The Sweetheart Dance

The Sweetheart Dance
From the Horizons Room (4-5 yrs)

The day had finally come! The Horizons room had been preparing for the Sweetheart Dance for weeks. The children had proudly made invitations, decorating and hand-writing notes that were sent to their families. They also sent invitations to their senior friends at the Gatesworth community, whom they had been visiting throughout the year. The children had even decorated the room with handmade paper chains and hearts, as well as prepared snacks to share with their visitors. Now the only thing left to do was enjoy the day with their families, teachers, and friends! Several girls enjoyed twirling around gracefully in ball gowns, while the boys mischievously scampered around the room teasing the girls. When one of their classmates became upset, several children gathered around and helped comfort their friend. At the end of the day, the Horizons class came together to make the Sweetheart Dance a great success!
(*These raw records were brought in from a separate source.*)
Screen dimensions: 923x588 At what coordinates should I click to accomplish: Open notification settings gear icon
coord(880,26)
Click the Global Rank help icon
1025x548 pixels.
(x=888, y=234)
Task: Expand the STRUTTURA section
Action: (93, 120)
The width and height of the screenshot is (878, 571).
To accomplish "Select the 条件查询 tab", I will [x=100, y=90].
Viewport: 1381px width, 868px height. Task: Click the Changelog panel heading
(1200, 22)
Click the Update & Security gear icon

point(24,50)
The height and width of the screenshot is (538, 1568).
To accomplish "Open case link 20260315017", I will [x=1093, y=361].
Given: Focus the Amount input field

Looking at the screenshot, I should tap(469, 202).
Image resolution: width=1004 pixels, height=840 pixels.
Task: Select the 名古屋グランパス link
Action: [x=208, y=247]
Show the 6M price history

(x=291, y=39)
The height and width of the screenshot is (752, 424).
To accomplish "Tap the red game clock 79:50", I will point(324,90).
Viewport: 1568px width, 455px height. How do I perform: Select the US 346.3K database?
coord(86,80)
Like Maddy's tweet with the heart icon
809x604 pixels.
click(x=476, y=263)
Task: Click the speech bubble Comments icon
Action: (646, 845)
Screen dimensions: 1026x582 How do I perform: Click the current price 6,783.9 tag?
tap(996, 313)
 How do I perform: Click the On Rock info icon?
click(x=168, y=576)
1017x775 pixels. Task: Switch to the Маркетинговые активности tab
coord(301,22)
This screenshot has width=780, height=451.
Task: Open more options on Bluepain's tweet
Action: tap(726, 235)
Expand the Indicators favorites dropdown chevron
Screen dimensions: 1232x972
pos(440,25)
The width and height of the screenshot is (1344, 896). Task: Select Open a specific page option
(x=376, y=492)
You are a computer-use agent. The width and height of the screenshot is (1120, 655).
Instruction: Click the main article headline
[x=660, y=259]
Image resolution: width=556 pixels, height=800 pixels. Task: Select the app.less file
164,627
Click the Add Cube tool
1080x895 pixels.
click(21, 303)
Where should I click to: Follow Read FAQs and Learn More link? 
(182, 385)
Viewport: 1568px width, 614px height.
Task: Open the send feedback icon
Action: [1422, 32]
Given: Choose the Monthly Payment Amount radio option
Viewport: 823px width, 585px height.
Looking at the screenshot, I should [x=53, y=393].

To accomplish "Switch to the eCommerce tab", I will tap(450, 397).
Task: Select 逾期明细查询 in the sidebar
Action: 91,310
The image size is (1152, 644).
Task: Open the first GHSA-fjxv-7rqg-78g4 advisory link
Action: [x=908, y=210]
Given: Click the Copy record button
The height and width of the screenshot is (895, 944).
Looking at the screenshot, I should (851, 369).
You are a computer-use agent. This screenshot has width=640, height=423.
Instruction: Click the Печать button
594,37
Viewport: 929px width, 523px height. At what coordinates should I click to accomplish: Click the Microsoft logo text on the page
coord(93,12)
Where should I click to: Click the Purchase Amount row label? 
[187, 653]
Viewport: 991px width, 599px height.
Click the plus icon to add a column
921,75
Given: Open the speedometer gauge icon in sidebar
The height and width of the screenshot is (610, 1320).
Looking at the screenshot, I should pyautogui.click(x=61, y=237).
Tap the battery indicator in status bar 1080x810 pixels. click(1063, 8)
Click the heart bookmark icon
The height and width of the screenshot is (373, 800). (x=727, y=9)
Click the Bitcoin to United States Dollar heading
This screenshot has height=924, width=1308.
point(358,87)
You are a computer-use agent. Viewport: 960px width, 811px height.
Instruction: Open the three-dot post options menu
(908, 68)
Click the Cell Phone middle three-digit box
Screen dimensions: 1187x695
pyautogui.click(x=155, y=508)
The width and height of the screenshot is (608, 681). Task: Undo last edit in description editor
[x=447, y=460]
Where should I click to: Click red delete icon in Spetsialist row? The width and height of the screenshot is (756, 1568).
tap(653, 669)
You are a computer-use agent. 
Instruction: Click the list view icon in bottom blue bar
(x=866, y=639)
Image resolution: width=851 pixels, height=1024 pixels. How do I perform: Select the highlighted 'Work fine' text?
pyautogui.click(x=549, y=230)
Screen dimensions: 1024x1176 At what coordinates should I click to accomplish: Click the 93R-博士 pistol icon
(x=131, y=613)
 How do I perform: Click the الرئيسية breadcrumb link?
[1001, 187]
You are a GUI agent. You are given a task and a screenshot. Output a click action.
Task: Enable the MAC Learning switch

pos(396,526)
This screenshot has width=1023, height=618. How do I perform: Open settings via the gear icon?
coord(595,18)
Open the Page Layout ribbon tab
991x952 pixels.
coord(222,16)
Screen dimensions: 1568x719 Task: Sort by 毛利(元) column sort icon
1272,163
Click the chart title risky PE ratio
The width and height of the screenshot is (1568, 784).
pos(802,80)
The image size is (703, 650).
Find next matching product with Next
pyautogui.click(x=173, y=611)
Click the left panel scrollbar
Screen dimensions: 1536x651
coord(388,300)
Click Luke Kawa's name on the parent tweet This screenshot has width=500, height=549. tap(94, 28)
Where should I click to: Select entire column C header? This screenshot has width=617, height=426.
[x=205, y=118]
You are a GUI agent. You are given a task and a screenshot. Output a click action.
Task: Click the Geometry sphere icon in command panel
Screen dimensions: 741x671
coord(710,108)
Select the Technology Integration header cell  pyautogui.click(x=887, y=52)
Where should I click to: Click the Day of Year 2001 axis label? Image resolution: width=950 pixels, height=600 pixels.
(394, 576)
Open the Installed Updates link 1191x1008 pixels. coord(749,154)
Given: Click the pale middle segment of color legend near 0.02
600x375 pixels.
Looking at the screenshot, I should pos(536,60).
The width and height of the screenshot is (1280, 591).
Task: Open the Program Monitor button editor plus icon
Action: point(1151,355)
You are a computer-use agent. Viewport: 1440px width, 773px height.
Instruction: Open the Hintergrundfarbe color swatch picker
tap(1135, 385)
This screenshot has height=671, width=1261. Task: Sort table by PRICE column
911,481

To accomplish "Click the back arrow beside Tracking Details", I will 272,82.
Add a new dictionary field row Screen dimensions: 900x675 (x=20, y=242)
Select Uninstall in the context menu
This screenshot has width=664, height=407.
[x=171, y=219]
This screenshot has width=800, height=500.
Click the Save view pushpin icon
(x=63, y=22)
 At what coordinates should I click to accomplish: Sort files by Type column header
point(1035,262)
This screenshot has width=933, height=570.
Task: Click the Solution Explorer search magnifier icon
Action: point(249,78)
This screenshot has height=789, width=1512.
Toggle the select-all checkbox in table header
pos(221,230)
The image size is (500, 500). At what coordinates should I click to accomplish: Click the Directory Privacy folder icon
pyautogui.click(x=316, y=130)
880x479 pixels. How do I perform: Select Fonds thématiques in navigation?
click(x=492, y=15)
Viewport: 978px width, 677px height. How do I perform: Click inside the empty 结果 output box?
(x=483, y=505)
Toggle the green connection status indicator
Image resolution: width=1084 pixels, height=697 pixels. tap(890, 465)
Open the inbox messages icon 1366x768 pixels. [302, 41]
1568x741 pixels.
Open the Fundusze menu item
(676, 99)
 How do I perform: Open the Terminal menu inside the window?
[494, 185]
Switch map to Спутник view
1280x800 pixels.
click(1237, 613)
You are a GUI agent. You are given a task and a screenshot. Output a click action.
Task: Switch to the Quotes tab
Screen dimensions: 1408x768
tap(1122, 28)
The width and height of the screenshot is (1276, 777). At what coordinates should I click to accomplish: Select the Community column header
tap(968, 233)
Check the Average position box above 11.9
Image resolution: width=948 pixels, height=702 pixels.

Values and Character Development: Compassion and empathy are two essential parts of a person’s character. The children showed their appreciation to both their families and the seniors by inviting them to the dance and preparing for the event. In this way, these preschoolers acted compassionately by thinking about their guests’ needs and showing gratitude for all they had done for them. They also empathized with a fellow classmate who was upset and showed compassion by comforting their friend.

Literacy Development: Writing is a very important early literacy skill. By making their own invitations, the children explored how to use written language to communicate with others and share ideas. These emergent literacy skills will be extremely helpful as they continue in their development and education.

Psychodynamic Development: As children enter the preschool age, they become better able to take initiative. In this case, the Horizons class stepped outside of their own perspectives and took the initiative to organize and host a party for their families and friends. As children become more social, they gain the ability to understand group and cooperative play. This coincides with the decrease in egocentrism that children usually experience as they enter the late preschool years.

Children at this age also begin to identify themselves as boys and girls, taking on and experimenting with traditional gender roles. Here, the girls dressed up in dresses and danced gracefully, comfortable with their developing femininity. The boys’ excess energy in this situation demonstrated their discomfort with the increasing gender difference. This is an identity dilemma that these children will revisit during adolescence.